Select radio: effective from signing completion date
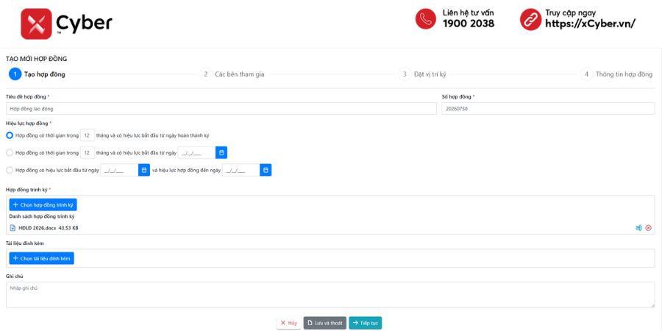 click(x=10, y=135)
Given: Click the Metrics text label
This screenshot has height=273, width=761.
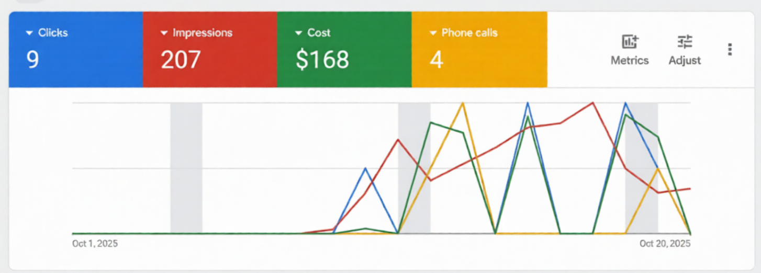Looking at the screenshot, I should [x=630, y=61].
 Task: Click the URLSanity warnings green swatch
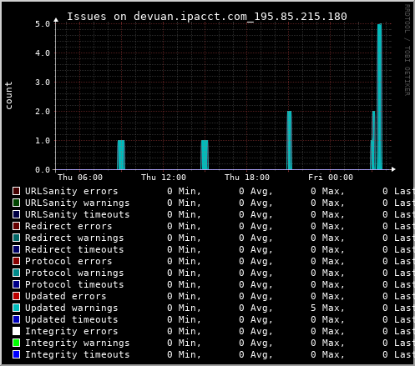coord(16,203)
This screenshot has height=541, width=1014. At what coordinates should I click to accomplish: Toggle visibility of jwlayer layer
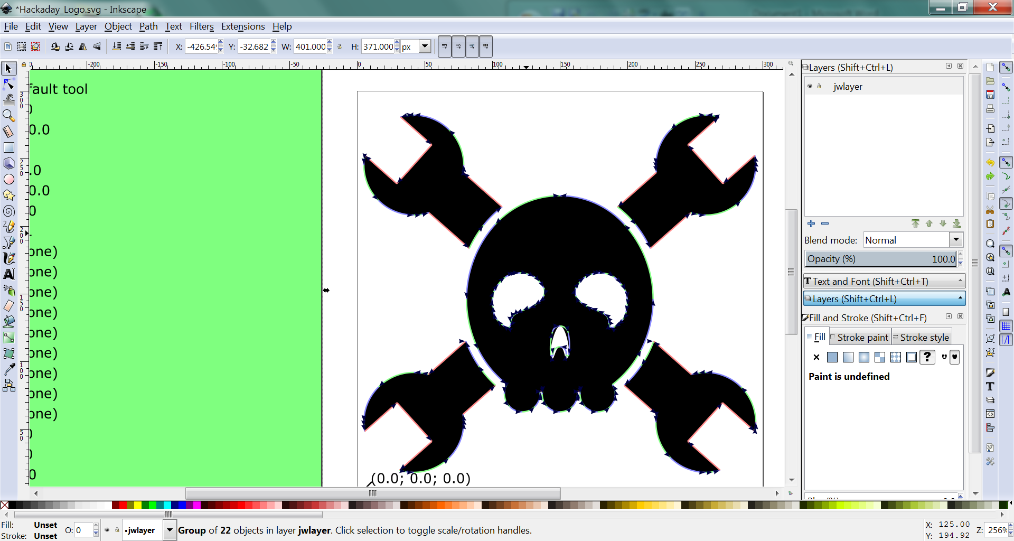pos(810,86)
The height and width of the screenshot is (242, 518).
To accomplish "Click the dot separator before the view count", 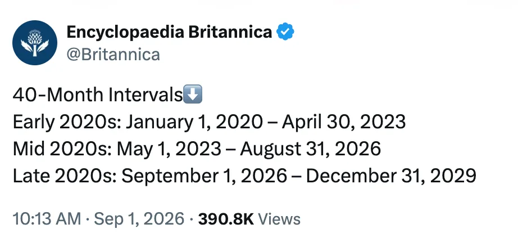I will click(x=191, y=219).
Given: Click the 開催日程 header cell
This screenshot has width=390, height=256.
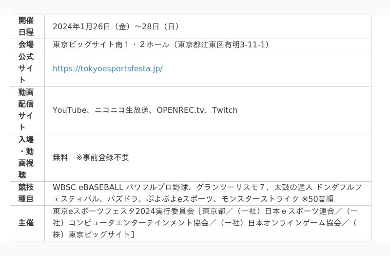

-- -- --

> **DESCRIPTION OF THE TASK**
Reproduce the items from the first line through the line containing "coord(16,203)", swapping "green swatch" for "green square" and keeping everything else the same. Omit the pictures.

> **THE ANSWER**
Select radio: effective from signing completion date
 click(x=10, y=135)
Given: Click the Metrics text label
This screenshot has height=273, width=761.
Looking at the screenshot, I should [x=630, y=61].
 Task: Click the URLSanity warnings green square
coord(16,203)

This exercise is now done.